#### PAGE TEXT:
Are Christians opposed to progress? I know that I, for one, have no desire to trade my computer for a typewriter, let alone a quill pen, or my automobile for a horse drawn carriage, let alone going on foot. But let us look at this more closely. What exactly is progress?
Progress means change for the better. But this implies a fixed standard of good that we are progressing to. If there is no fixed standard, it is impossible to gauge progress, let alone accomplish it. Further, as G. K. Chesterton points out in his book Orthodoxy, a changing standard makes progress impossible. It is like running a race where the location of the finish line is constantly changing. If you happen to cross the finish line and win, it is because of sheer luck. Therefore, to have real progress, you need a fixed standard.
Also, it has been my observation that real progress is generally the result of deliberate effort. If we went from typewriters to computers, it was because individuals put thought and effort into finding better ways to do things. Even when useful things are stumbled upon by accident, it takes a thoughtful observer to realize they are useful. The general tendency of things left to themselves is to fall apart. Now there is a tendency in nature for things to run in cycles, birds to eggs to birds, or trees to nuts to trees. But observation of the world around us would confirm progress does not simply happen.
The chief example that is alleged against this is the theory of evolution. It is beyond the scope of this post to deal in detail with this theory, though it is my assessment there are holes in it you could drive a truck though. Also, the extension of this theory to areas outside biology is simply an assumption based on no evidence whatsoever. But even if one allows evolution as a theory in biology (which I do not), it does not proves the concept of unlimited improvement by sheer accident, but rather occasional improvements in one realm. Even if billions of chimps on word-processors working for billions of years could manage by accident to write Shakespeare (which seems preposterous), this does not seem like a good method to build a library. The existence of an occasional lucky fluke does not make such events the order of the day.

#### SOURCE MATERIAL:
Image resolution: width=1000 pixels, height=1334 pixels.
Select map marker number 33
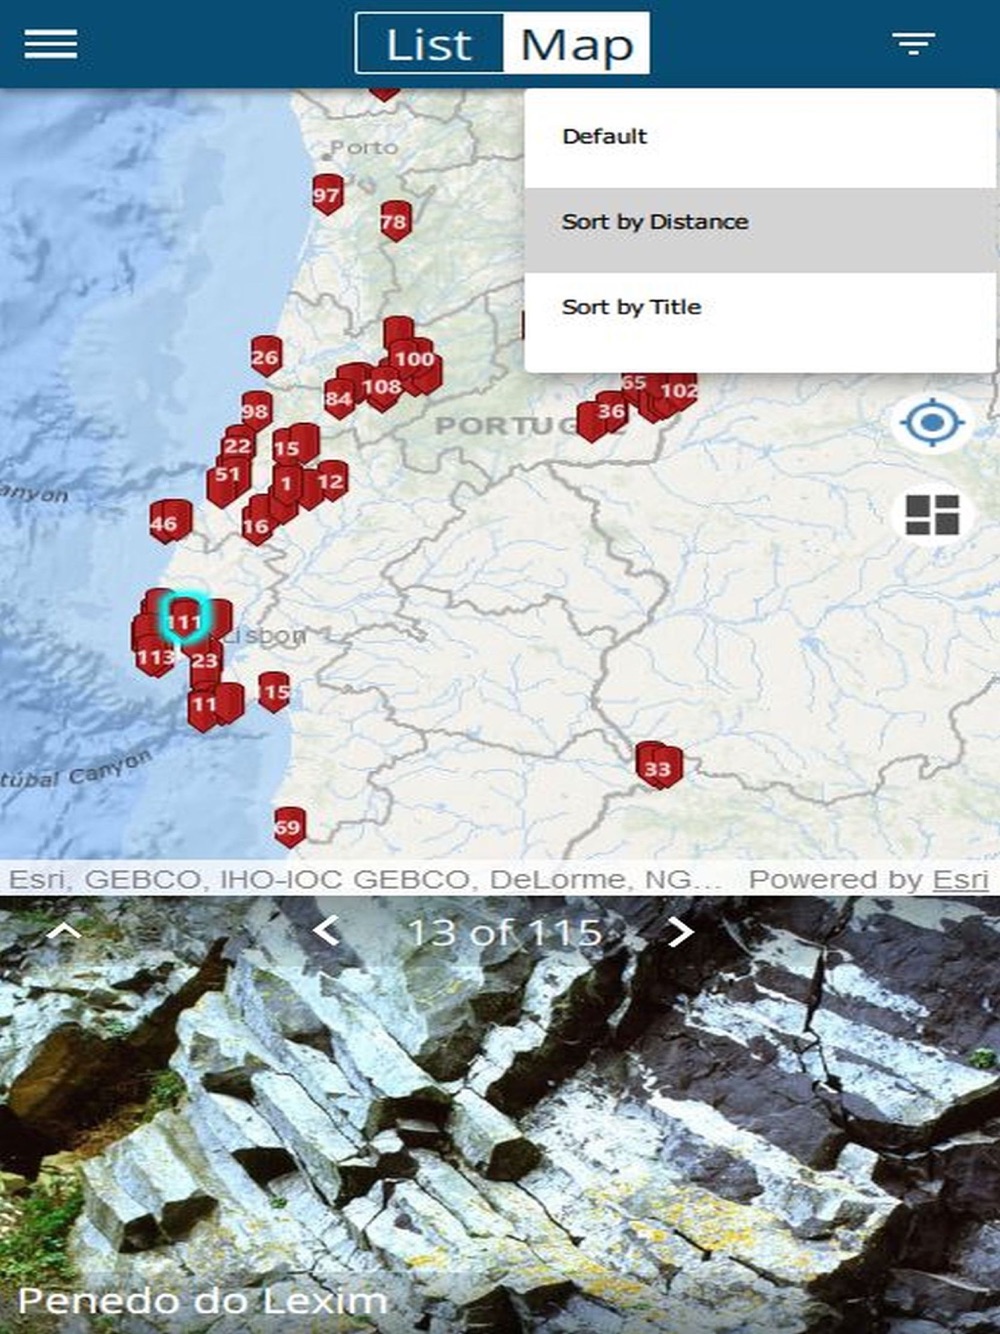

#### WHAT YOU SHOULD DO:
Write out the complete passage on progress word for word. Rely only on the passage on progress, not the listing.

#### OUTPUT BELOW:
Are Christians opposed to progress? I know that I, for one, have no desire to trade my computer for a typewriter, let alone a quill pen, or my automobile for a horse drawn carriage, let alone going on foot. But let us look at this more closely. What exactly is progress?
Progress means change for the better. But this implies a fixed standard of good that we are progressing to. If there is no fixed standard, it is impossible to gauge progress, let alone accomplish it. Further, as G. K. Chesterton points out in his book Orthodoxy, a changing standard makes progress impossible. It is like running a race where the location of the finish line is constantly changing. If you happen to cross the finish line and win, it is because of sheer luck. Therefore, to have real progress, you need a fixed standard.
Also, it has been my observation that real progress is generally the result of deliberate effort. If we went from typewriters to computers, it was because individuals put thought and effort into finding better ways to do things. Even when useful things are stumbled upon by accident, it takes a thoughtful observer to realize they are useful. The general tendency of things left to themselves is to fall apart. Now there is a tendency in nature for things to run in cycles, birds to eggs to birds, or trees to nuts to trees. But observation of the world around us would confirm progress does not simply happen.
The chief example that is alleged against this is the theory of evolution. It is beyond the scope of this post to deal in detail with this theory, though it is my assessment there are holes in it you could drive a truck though. Also, the extension of this theory to areas outside biology is simply an assumption based on no evidence whatsoever. But even if one allows evolution as a theory in biology (which I do not), it does not proves the concept of unlimited improvement by sheer accident, but rather occasional improvements in one realm. Even if billions of chimps on word-processors working for billions of years could manage by accident to write Shakespeare (which seems preposterous), this does not seem like a good method to build a library. The existence of an occasional lucky fluke does not make such events the order of the day.